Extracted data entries
[Start of section]

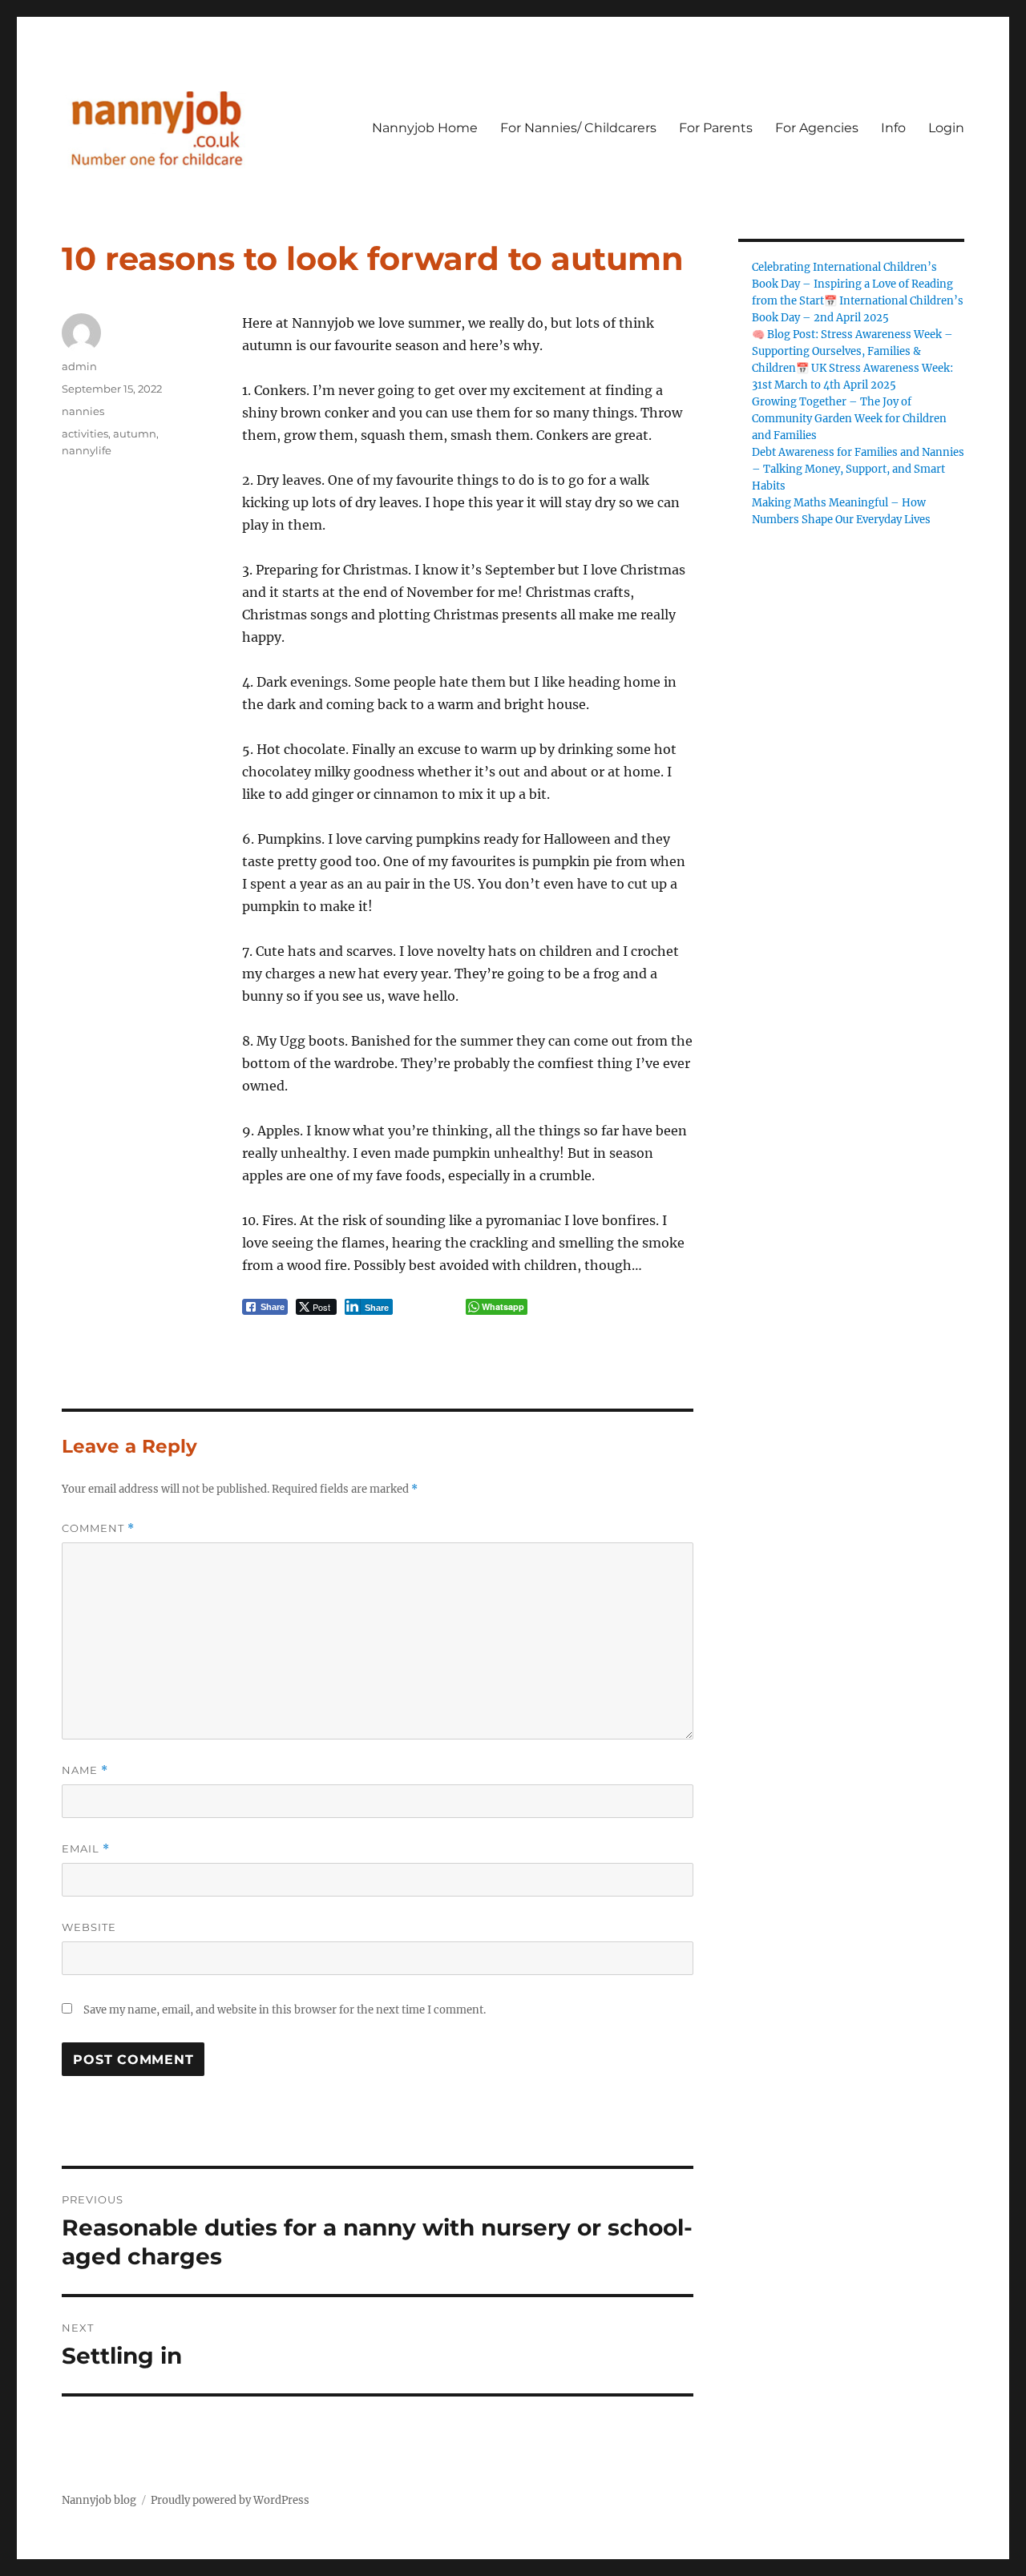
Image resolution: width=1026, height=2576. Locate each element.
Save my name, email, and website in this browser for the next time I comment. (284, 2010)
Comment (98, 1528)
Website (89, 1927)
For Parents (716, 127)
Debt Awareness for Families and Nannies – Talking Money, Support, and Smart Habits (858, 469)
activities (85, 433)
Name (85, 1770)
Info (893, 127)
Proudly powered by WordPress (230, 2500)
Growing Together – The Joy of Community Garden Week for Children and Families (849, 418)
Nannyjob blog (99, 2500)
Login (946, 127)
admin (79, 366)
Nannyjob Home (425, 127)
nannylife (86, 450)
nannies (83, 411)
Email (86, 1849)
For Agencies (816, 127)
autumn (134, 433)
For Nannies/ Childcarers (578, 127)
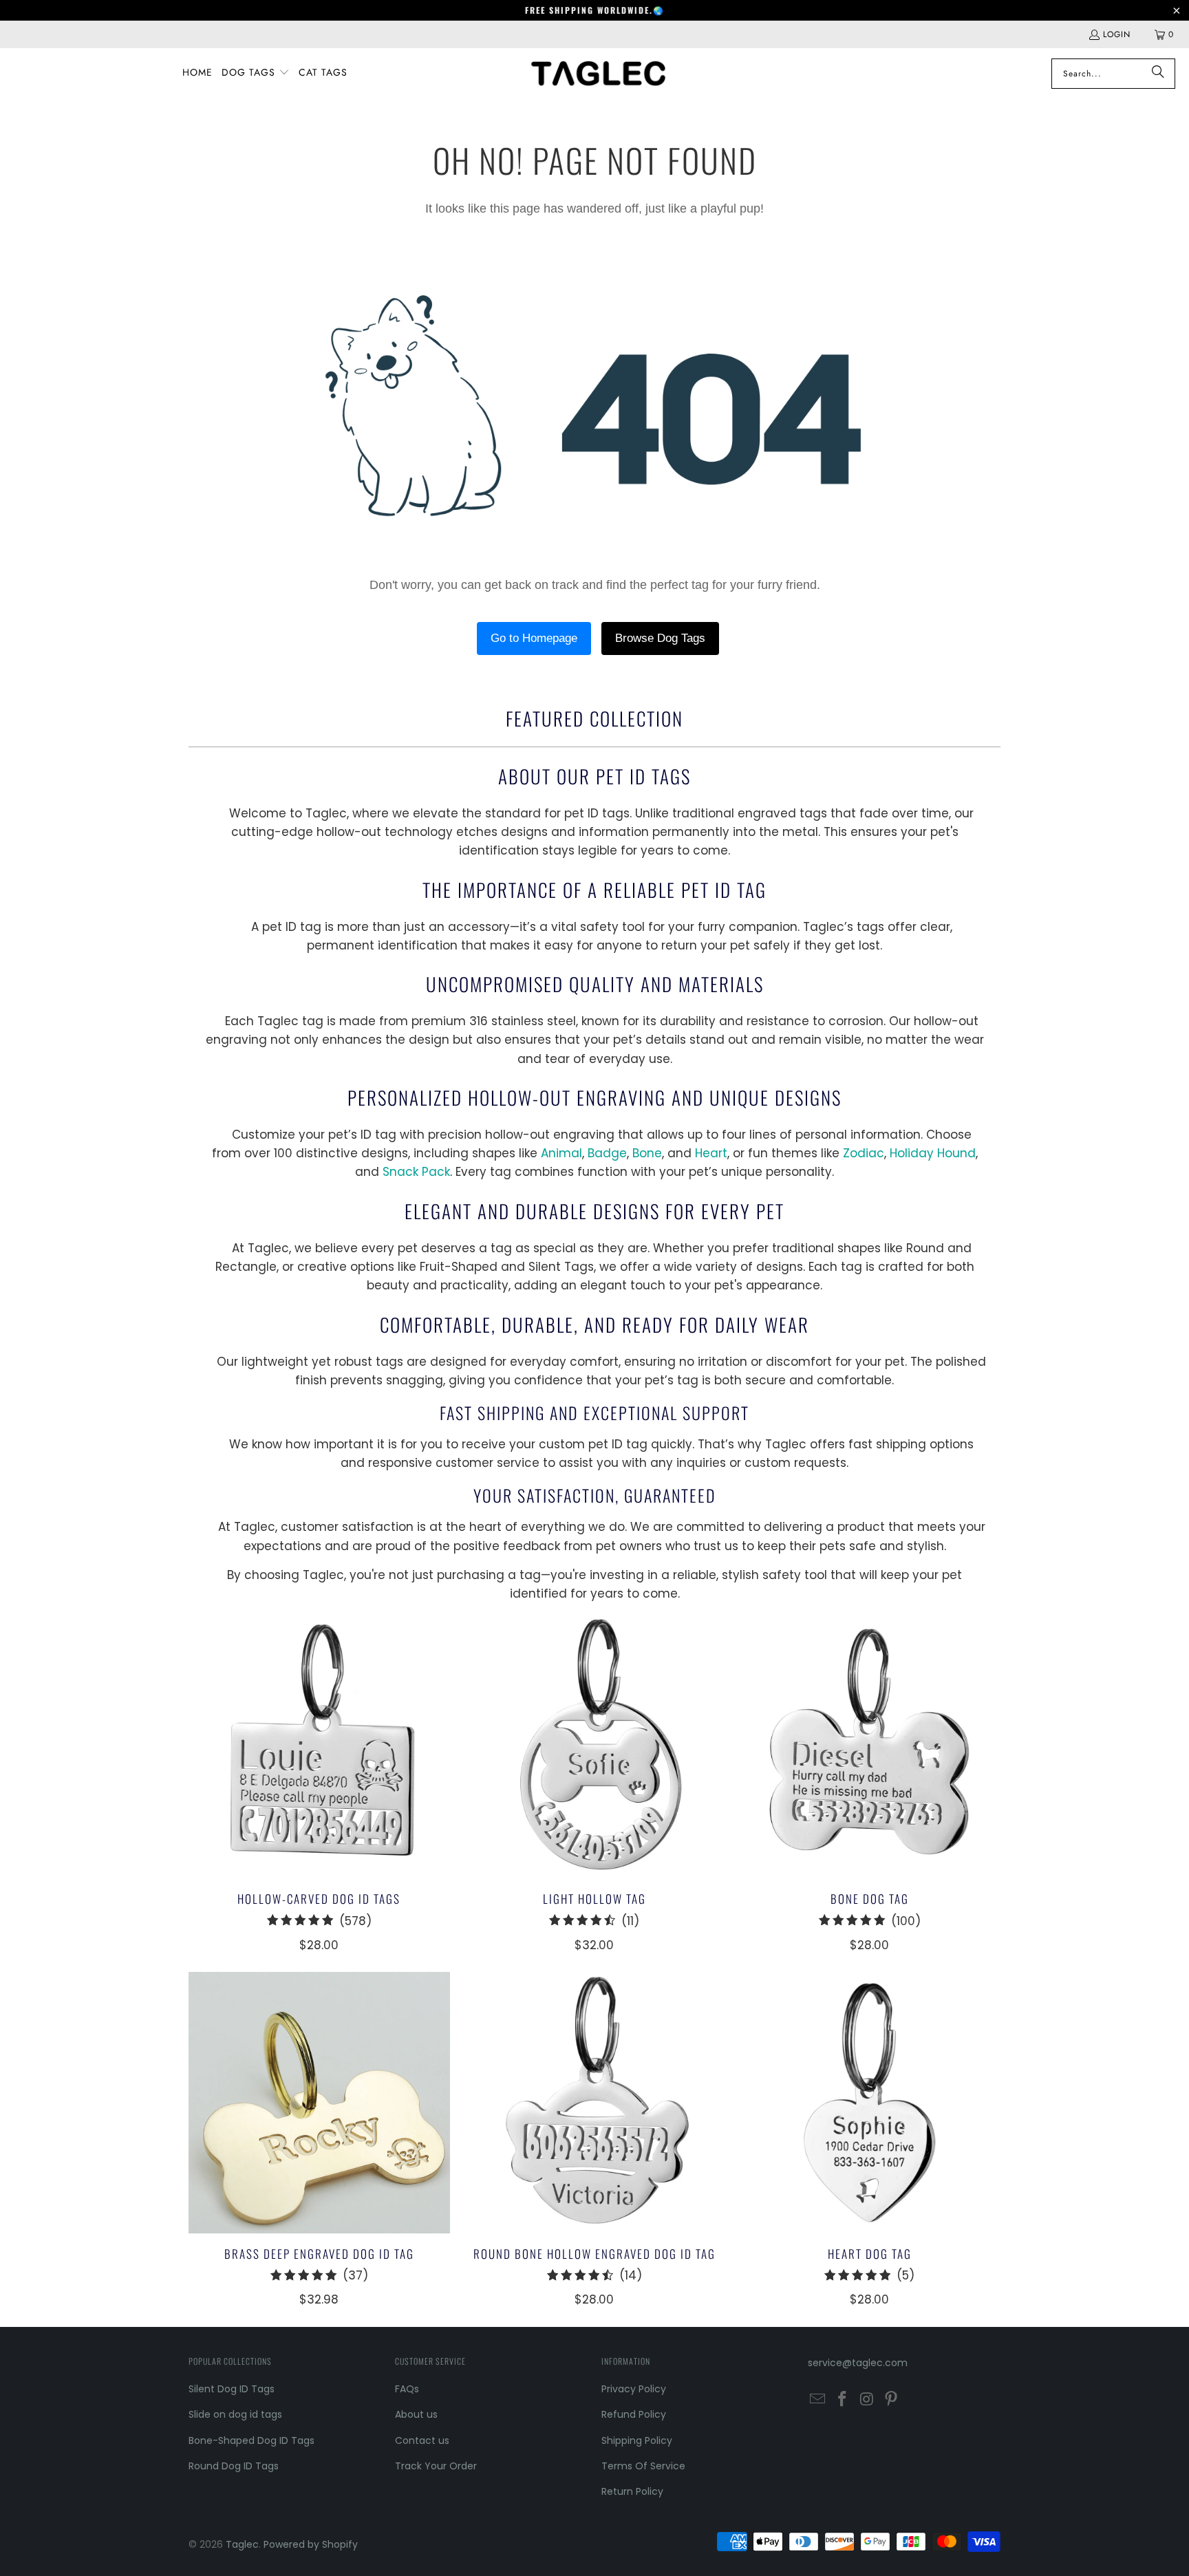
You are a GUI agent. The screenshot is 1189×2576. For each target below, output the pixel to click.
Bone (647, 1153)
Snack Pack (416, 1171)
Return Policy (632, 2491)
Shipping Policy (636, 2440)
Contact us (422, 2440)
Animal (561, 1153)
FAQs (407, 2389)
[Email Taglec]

[End of section]

Instructions for the task:
Copy every record exactly, but skip the pictures.

Result of the exercise:
Image resolution: width=1026, height=2576. Locate each element.
Save my name, email, and website in this browser for the next time I comment. (284, 2010)
Comment (98, 1528)
Website (89, 1927)
For Parents (716, 127)
Debt Awareness for Families and Nannies – Talking Money, Support, and Smart Habits (858, 469)
activities (85, 433)
Name (85, 1770)
Info (893, 127)
Proudly powered by WordPress (230, 2500)
Growing Together – The Joy of Community Garden Week for Children and Families (849, 418)
Nannyjob blog (99, 2500)
Login (946, 127)
admin (79, 366)
Nannyjob Home (425, 127)
nannylife (86, 450)
nannies (83, 411)
Email (86, 1849)
For Agencies (816, 127)
autumn (134, 433)
For Nannies/ Childcarers (578, 127)
You are a GUI agent. The screenshot is 1189×2576. For each target below, output the pixel to click.
Bone (647, 1153)
Snack Pack (416, 1171)
Return Policy (632, 2491)
Shipping Policy (636, 2440)
Contact us (422, 2440)
Animal (561, 1153)
FAQs (407, 2389)
[Email Taglec]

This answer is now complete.